WHAT NEEDS TO BE DONE |
The response must be made up of the lines in the entries below that contain "status".

***** INFORMATION GIVEN

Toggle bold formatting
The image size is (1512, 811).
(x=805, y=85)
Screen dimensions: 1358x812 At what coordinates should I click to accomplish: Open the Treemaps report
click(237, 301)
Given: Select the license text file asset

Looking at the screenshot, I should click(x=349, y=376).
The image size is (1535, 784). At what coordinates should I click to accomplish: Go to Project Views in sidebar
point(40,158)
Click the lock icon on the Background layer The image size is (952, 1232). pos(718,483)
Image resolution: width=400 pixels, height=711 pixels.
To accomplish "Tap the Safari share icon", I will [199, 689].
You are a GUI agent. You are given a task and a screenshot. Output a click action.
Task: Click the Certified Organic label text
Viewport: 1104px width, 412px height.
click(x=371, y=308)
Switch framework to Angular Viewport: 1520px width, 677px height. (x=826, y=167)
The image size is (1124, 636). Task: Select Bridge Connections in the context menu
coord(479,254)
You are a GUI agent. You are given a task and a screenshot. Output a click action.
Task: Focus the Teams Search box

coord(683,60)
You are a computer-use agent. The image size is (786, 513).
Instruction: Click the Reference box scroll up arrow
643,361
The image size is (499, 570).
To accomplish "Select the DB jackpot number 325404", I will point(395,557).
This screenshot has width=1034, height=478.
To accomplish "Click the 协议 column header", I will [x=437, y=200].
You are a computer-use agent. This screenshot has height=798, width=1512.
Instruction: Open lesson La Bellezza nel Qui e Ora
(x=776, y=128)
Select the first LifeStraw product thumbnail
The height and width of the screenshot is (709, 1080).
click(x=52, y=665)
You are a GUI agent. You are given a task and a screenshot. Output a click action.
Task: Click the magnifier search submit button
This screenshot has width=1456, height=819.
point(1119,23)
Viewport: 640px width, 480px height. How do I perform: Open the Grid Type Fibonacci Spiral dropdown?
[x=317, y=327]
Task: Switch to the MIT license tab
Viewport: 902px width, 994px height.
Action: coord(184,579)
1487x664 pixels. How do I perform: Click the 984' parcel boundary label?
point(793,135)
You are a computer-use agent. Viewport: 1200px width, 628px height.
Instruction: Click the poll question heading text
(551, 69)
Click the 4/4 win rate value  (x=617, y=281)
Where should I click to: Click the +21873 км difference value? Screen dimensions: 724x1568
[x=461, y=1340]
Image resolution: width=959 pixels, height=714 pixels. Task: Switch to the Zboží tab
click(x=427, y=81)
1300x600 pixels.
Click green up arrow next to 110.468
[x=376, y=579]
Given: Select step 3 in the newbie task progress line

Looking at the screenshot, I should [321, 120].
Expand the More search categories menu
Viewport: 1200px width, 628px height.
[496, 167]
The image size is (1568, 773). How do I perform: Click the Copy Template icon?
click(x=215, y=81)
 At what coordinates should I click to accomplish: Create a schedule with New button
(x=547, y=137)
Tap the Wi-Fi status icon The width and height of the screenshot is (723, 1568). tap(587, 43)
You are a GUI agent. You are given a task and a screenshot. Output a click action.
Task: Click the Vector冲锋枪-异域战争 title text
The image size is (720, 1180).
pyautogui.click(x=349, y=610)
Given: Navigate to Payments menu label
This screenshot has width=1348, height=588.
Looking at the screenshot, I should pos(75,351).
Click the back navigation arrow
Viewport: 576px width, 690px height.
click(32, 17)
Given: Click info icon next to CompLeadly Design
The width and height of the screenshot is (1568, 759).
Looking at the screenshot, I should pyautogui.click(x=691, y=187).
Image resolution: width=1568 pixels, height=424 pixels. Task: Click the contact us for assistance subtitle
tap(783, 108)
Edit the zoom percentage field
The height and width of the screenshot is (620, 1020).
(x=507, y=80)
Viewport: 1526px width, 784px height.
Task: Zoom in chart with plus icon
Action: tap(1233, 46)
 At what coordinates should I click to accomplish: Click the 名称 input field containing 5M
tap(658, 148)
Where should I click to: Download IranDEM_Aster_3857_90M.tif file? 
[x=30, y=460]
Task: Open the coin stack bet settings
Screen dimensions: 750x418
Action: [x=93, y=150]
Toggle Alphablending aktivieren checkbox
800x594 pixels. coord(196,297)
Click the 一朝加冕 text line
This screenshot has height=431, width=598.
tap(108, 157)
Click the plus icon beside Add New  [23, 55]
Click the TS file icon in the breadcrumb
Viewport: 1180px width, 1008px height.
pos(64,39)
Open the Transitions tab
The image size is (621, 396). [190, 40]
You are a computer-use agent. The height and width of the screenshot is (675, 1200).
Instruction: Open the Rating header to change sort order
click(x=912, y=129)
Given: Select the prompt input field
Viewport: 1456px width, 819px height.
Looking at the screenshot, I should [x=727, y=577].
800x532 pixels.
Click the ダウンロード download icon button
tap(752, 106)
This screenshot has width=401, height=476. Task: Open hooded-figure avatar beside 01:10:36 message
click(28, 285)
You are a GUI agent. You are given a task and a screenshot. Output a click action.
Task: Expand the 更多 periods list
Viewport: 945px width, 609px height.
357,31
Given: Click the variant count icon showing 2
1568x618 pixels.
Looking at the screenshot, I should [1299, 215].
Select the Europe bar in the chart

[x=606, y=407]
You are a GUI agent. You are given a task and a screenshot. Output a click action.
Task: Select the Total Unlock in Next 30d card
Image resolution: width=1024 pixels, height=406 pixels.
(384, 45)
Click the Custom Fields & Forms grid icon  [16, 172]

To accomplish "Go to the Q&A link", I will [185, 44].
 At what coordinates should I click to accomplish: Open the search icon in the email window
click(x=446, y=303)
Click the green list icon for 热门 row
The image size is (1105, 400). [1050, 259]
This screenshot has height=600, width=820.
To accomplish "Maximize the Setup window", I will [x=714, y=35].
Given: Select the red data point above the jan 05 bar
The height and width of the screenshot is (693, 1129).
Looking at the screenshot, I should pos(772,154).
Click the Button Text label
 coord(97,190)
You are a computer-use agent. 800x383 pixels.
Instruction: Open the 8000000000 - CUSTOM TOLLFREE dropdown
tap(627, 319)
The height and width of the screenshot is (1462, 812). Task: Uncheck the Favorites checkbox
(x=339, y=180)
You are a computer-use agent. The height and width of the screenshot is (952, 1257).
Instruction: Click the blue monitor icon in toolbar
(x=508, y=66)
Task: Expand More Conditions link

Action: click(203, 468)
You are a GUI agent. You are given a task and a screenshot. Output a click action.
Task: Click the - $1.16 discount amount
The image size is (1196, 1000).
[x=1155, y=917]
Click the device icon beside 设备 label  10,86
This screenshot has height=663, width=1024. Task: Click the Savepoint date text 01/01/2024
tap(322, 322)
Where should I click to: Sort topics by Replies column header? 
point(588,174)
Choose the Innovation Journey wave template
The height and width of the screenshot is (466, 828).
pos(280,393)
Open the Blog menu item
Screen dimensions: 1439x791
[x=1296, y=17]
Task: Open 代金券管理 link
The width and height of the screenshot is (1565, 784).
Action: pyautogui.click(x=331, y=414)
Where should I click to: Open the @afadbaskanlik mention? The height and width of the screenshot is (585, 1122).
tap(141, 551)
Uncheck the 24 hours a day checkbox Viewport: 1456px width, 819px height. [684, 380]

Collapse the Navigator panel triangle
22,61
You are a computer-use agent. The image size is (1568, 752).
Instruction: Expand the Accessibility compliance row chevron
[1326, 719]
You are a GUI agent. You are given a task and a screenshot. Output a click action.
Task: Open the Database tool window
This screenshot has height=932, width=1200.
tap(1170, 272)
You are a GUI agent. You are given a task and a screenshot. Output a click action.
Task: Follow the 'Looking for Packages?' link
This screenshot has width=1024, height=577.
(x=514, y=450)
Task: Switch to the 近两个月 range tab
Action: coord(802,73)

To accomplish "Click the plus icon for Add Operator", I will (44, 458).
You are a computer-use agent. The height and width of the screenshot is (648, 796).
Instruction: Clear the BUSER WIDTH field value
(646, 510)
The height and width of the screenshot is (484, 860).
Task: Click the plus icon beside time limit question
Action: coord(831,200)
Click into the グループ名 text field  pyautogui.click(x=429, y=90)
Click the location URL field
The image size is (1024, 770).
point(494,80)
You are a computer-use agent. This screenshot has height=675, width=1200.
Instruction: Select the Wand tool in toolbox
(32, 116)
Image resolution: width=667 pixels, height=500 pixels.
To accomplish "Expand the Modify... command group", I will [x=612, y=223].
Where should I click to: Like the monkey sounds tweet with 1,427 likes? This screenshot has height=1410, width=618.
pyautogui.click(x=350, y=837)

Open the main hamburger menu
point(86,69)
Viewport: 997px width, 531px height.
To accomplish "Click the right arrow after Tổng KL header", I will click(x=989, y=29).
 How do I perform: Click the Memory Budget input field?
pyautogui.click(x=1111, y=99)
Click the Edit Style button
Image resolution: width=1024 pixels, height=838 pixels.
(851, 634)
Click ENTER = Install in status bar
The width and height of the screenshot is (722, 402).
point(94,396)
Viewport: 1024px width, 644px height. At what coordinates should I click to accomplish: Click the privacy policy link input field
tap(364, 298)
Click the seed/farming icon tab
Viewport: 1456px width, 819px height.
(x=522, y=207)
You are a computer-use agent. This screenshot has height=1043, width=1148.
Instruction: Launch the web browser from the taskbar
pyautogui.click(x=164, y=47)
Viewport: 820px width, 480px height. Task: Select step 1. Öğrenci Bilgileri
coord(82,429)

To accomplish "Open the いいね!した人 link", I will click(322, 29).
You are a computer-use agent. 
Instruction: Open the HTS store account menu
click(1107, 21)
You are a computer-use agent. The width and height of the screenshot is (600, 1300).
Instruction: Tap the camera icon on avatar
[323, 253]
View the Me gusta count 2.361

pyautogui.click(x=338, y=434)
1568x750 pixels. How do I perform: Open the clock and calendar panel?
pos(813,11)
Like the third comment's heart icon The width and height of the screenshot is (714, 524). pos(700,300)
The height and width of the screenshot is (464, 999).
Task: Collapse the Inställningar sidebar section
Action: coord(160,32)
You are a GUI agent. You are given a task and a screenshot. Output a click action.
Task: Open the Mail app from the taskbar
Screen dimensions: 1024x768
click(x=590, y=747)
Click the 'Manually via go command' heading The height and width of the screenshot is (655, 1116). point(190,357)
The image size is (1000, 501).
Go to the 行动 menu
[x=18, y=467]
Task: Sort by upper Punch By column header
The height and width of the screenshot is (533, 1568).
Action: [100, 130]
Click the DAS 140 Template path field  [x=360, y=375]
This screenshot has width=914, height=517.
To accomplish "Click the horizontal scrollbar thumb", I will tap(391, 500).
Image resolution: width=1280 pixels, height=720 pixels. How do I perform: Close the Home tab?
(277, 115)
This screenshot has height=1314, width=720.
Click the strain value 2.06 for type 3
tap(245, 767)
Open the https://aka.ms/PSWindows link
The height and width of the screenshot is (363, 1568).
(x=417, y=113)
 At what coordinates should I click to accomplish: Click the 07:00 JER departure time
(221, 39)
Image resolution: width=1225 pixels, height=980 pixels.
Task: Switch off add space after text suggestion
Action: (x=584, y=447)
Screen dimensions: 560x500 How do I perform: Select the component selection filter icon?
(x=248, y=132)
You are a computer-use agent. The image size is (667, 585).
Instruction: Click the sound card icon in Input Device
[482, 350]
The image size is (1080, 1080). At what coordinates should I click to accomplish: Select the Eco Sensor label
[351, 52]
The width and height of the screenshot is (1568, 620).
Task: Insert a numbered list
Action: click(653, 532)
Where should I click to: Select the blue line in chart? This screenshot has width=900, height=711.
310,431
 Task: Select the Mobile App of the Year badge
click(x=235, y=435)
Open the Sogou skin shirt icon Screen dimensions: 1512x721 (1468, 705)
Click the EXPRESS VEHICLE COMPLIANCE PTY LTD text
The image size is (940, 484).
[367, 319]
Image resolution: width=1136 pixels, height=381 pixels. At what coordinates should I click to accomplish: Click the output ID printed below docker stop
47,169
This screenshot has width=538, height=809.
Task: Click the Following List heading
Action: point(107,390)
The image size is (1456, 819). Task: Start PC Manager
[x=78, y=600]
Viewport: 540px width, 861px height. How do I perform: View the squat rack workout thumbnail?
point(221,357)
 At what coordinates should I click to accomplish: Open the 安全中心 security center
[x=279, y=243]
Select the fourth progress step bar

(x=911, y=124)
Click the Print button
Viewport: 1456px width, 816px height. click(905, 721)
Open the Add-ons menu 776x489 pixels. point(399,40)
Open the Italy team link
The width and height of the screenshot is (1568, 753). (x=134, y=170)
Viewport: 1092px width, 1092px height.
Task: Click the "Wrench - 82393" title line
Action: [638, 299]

**********

ANSWER BELOW |
Tap the Wi-Fi status icon The width and height of the screenshot is (723, 1568). tap(587, 43)
Click ENTER = Install in status bar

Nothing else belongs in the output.